Over 93 percent of the U.S. corn crop is in the bin now (per USDA). While some states in the Upper Midwest, notably Ohio and Michigan, are lagging last year’s pace, nearly all other states are ahead of schedule. Accordingly, basis and cash prices should start to firm as it will take additional incentive to motivate the sale of corn now safely tucked away in bins. 

Beyond the cash market strength induced by the harvest’s waning days, strong demand from the ethanol industry is supporting cash prices. Ethanol production remains above projections and was higher this week. Exports appear to be key for the ethanol industry right now but their future is uncertain given the political uncertainty in U.S. international relations. 

Political uncertainty may also hamper U.S. corn exports, which are up 79 percent over last year, later in the marketing year. The markets are carefully watching to determine President-elect Trump’s leanings on policies that will influence exchange rates and export opportunities. The Mexican peso has fallen substantially against the dollar during the past week and the same fate has been suffered by other forex markets. Despite an uncertain future, however, exports of U.S. corn are likely to pick up during the last weeks of 2016 and into early 2017 as international buyers purchase before the new administration takes office. 

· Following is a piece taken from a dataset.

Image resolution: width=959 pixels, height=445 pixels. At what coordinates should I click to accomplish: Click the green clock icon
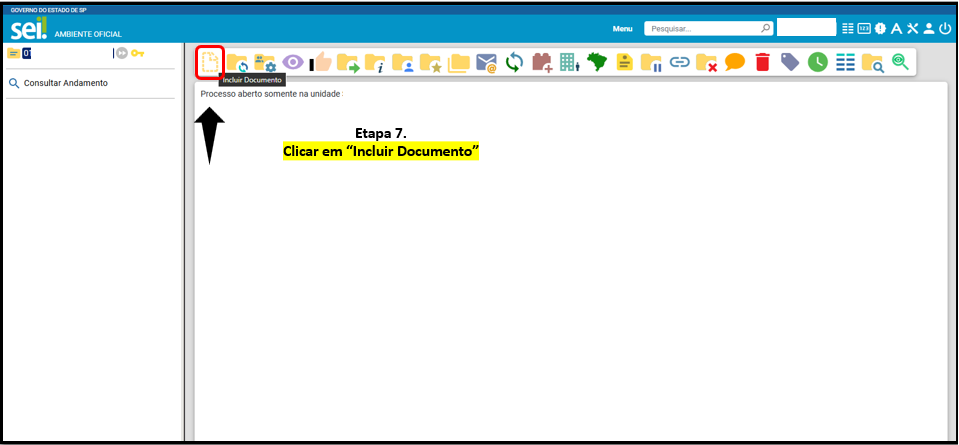[x=818, y=63]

Going forward, December corn futures are relegated to rangebound trading with a slight upward tilt. Technically, the nearby contract remains in a mild uptrend that is starting to bend downward and the once uptrend-signaling moving averages are converging into a largely directionless pile of lines. Corn trading volumes have been light this week and the market has not traded outside of a 6 ½ cent range. Traders tested technical support at $3.37, found that it held, and have since turned their sights to a test of $3.45. Outside these immediate targets, major support will be found at $3.30 with the most significant resistance at $3.60. Without significantly interesting new fundamental information, however, a test of either point is unlikely. From a risk standpoint, any downward price movement will likely be sudden and driven by a collapse in the export market. The market has more upside potential but any movement will be slow and the result of strong commercial demand prying newly-stored corn from bins.